Harris understands athletes, particularly black athletes, and they understand him because they share a true commonality. Harris was the youngest of eight children and has no true familial male role model. He grew up in poverty, surrounded by drugs and violence like too many of our citizens.

And he's seen some things; Lord, he's seen some things.

"When I was a teenager, 13 years old, it was 1979, my stepfather [Eddie Burton] shot and killed my brother [Reggie Harris] right in front of me," Harris said, choking back the emotions. "I haven't spoken much about that day; it's only recently that I've come to terms with it.

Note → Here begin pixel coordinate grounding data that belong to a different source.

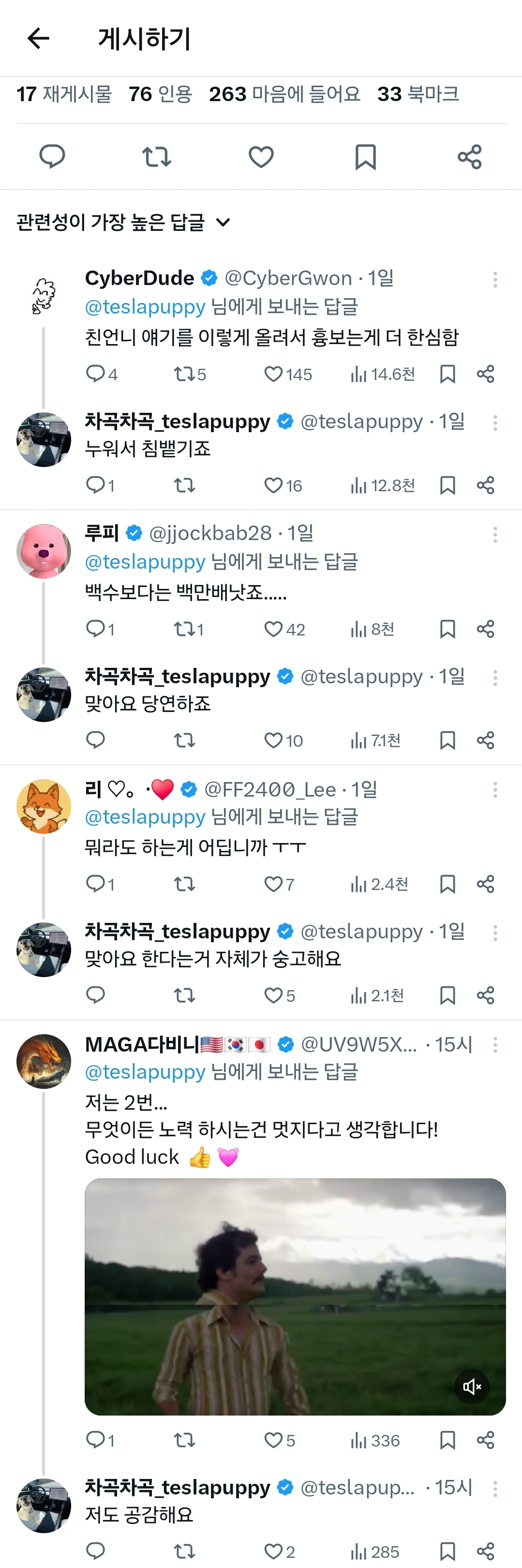The width and height of the screenshot is (522, 1568).
Task: Repost 루피's reply with 1 repost
Action: 189,629
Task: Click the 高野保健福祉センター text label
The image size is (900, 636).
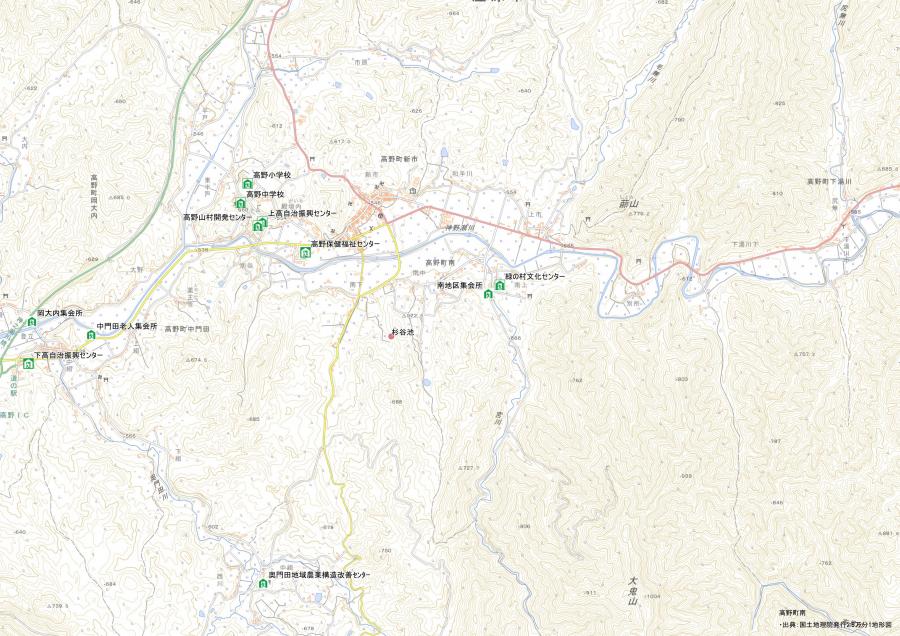Action: [345, 244]
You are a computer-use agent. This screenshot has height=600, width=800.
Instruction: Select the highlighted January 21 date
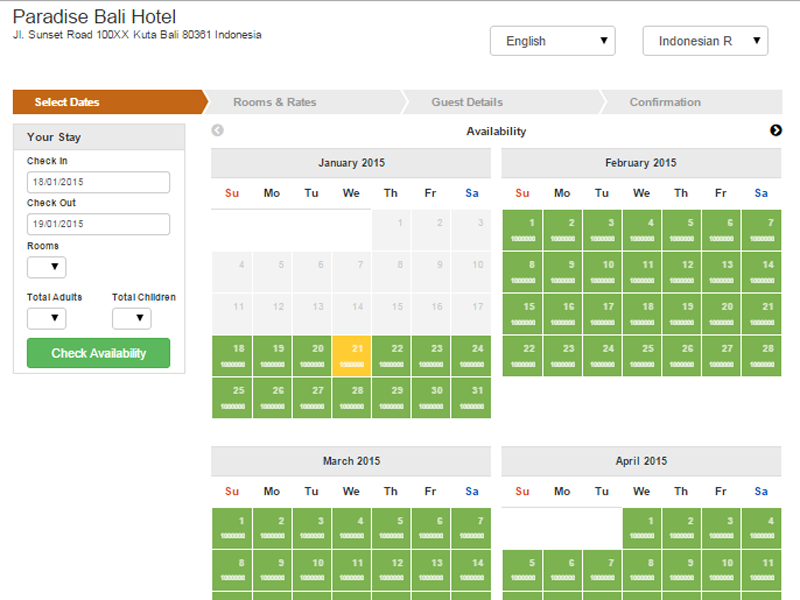coord(351,355)
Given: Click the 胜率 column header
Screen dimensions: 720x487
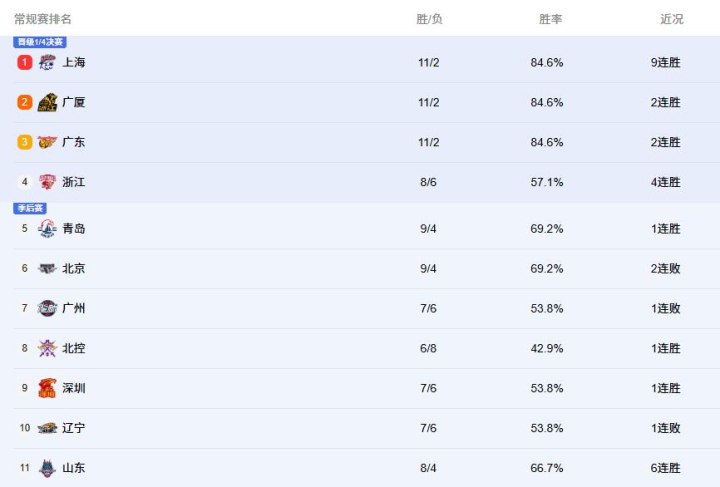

Being the youngest, my brothers always looked out for me. And then my brother was gone.

"So that night, I'm in the basement and I hear some yelling and screaming upstairs. I run up the stairs and I see my brother push my stepfather up against the wall. My stepfather went to get his gun, my brother had his gun. To this day, I don't think my stepfather meant to do what he did but I've learned most people shoot or kill others when they're scared. I just stood there. I couldn't move. It was surreal. I didn't know what to do.

"I just remember, and this is so clear even now, hearing that 'POW!' and the smoke coming from his gun and my brother against the wall, all the blood, his brains splattered against the wall. That single incident is probably the most important piece of history in my life that molded me into the person I am today. For the longest time, I had commitment issues because whenever I got close to somebody, they were taken away. My brother, then my nephew [who was a drug dealer and was shot and killed].

"...I was angry at my mother [Geneva Burton] for several years because society teaches us 'if you do harm to me, I'll do harm to you.' The Bible teaches us you don't do an eye for an eye. As a kid, I didn't know that; I'm thinking, 'We've got to get him (the stepfather).' Well, my mom never pressed charges. Never did. She just wanted it to be over. I learned a lot from that. She's got to be the strongest person I know. Her spirit never wavered. And that's why I live a stress-free life, having gone through that experience. It's like cancer; either you eat it or you let it eat you."

Harris could have gone south, gotten lost to the streets like so many of the young people with whom he grew up. He had seen so much, seen things nobody – much less a young teenager – should ever see. "I should be on drugs, crazy or dead,'' he said. "But it made me stronger. It was traumatic; it still is. You see how emotional I'm getting talking about it but I wasn't going to let it affect me in the wrong way."

Harris has been working and hustling from a young age, spinning records as a radio DJ at the age of 13. "'The devil's music,' my mother used to call it,'' he said with a laugh. He graduated Decatur Central – those were the days of busing – despite having lived at 30th and Broadway and then 45th and College. He can still remember when racists burned a cross in front of the high school in 1983.

"When you grow up in low-income areas, areas where society says you'll be a failure, you learn from those things that what doesn't break you makes you stronger,'' he said. "You learn what NOT to do. I grew up without my [biological] father, and that taught me what not to do when I had my daughter [Rachel, who is 14]. To know your destiny, you've got to know your history."

Harris' story is the inner-city's story, the story of impoverished neighborhoods and lives forever altered by violence, drugs and the breakdown of the nuclear family. It's the reason he gives back, the reason he smiles so broadly when he talks about children who've reached out to him and told him how touched and impacted they were by one of his events. In the end, Harris is not the guy who hangs out with Indy-area athletes; no, they hang out with him, and they learn a little something along the way.